是非、古新聞をひっくり返してでも、読んでいただきたいと思い、取り急ぎご紹介します。一橋大学の伊東教授がお書きになった一文です。

経済教室というここの論議は、いつもかなり難しいというか専門的なお話が多くて、私もよくすっ飛ばしているんですが、この一文は非常にわかりやすいし、会計制度の変更に伴う問題、あるいは現在の日本企業に横たわる問題が的確に、簡潔に説明されているので、大変勉強になります。

取り上げられているのは、連結、時価会計、税効果、年金など、ここで何度かお話させていただいたトピックスですので、少しは気楽に読んでいただけるのではないか、と思うのですが、いかがでしょうか。

是非、本文を読んでいただきたいのですが、ポイントをまとめておきます。

今回の会計制度の変更の背景となっているのは、日本版ビックバン(金融大改革)、市場原理へ移行と、企業のグローバル化に伴う国際会計基準への世界的な潮流で、この会計制度の変更が、日本の企業システムそのものに変革をもたらす潜在力を持っている。

例えば、連結決算を中心とする開示制度の導入により、企業は「グループ連結経営」に注力せざるを得なくなり、グループ全体の企業価値を考えた上で子会社の整理・統合を行う必要が出てくるため、事業の「選択と集中」が本格化することになる。

時価主義会計への移行により、「資本コスト」意識を持たざるを得ず、資産効率を高める必要に迫られることになる。

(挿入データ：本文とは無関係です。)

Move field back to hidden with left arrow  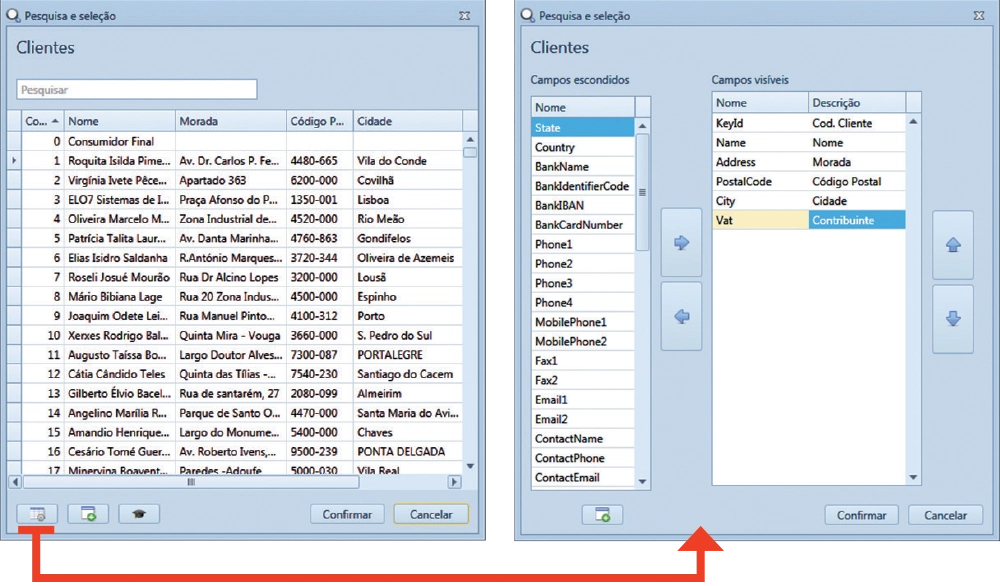(681, 317)
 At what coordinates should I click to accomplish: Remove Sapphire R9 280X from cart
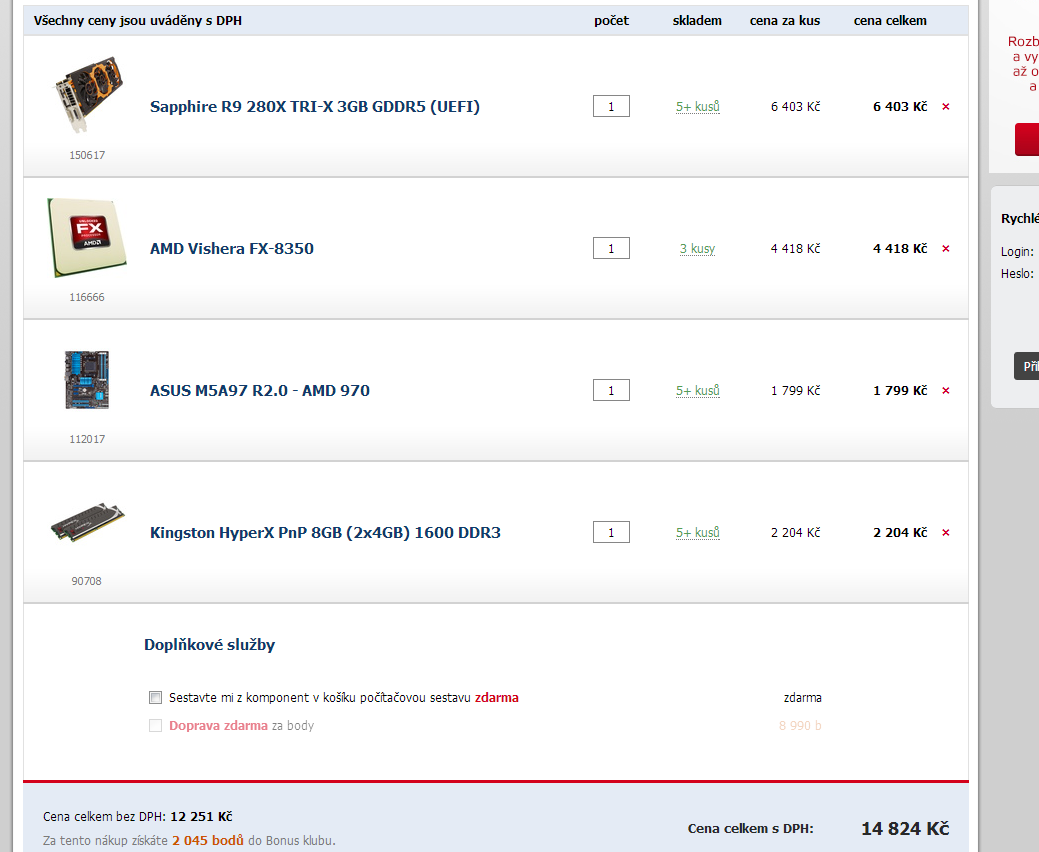pos(946,107)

持ち合い株式の解消、M&A(企業の合併・買収)が促進され、連結会計とともに事業の「選択と集中」が加速される。

当年度から適用し始めた企業の多い税効果会計は、財務会計と税務会計との乖離の進展、金融機関の不良債権償却の促進などを背景として導入された。税効果会計特有の会計処理の内容(繰延税金資産の資産性等)について留意すべき点もあるが、欠損金の繰延処理を通じてリストラが促進される効果もあることに注目したい。

年金債務の貸借対照表への計上(オンバランス化)により、確定給付型年金への移行が促進されるであろうし、年金債務という労働債権に対する従業員の関心の高まりが、労使間の緊張関係をもたらし、従来のような従業員と企業(経営者)が一体感を醸成しながら、経営を協調的に行う日本型の経営を難しくするだろう。

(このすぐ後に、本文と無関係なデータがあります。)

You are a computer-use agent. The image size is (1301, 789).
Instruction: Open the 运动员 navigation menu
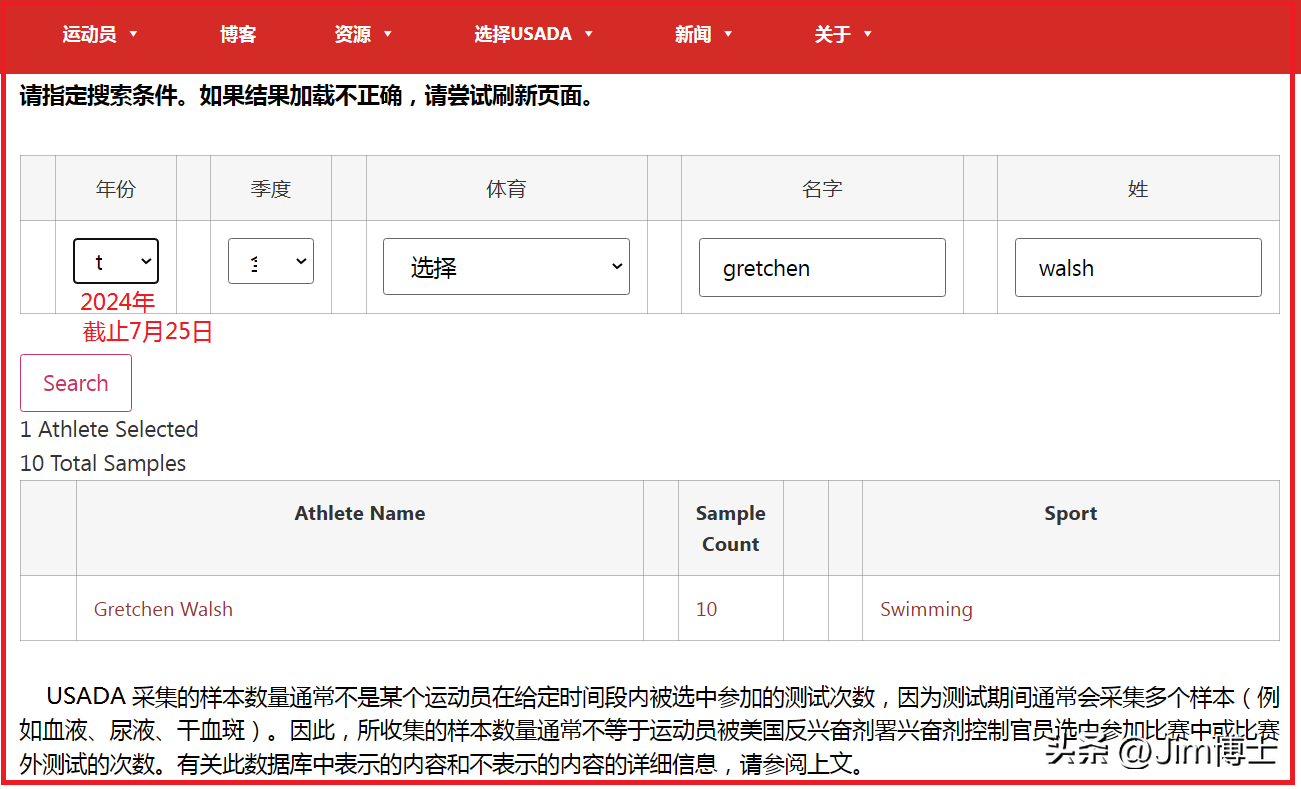click(89, 35)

今回の会計制度の変更に対応した新たな経営や労使関係のモデル構築が迫られているのである。

 

いかがでしたか?少し取っつきにくかったかも知れませんが、基本的には今までここでご説明してきた内容の延長線にあるお話ですので、おわかりいただけたのではないか、と思うのですが。

資本コストという言葉は初めて出てきたと思いますので少しご説明しておきます。資本コストとは、資本の調達費用という意味です。

企業の資本(経営するにあたっての元手となる資金)の調達は、借入金、社債、株式のいずれかによります。例えば、株式を発行してその代金を元手にするとか、銀行から借入をした資金を元手にするとか。その株式を発行して得た代金や借り入れした資金を使って、企業は資産を取得します(逆に言えば、企業の持つ資金は元を正せば、借入金か社債か株式のいずれかなのです)が、借入金にしても、社債、株式にしても、その調達に当たってはコスト(費用)がかかっています。例えば、借入金や社債なら利息を支払わなくてはなりませんし、株式なら配当を支払わなくてはなりません。このコストのことを資本コストと言います。

そして、資本コスト意識とは、資産の取得(例えば他社株式の購入や土地の購入など)あるいは保有に際し、資本コストと、その資本を元手に取得した資産によって獲得する利益との比較を行って決定すること、あるいは、比較する意識を持っていること、ということになると思います。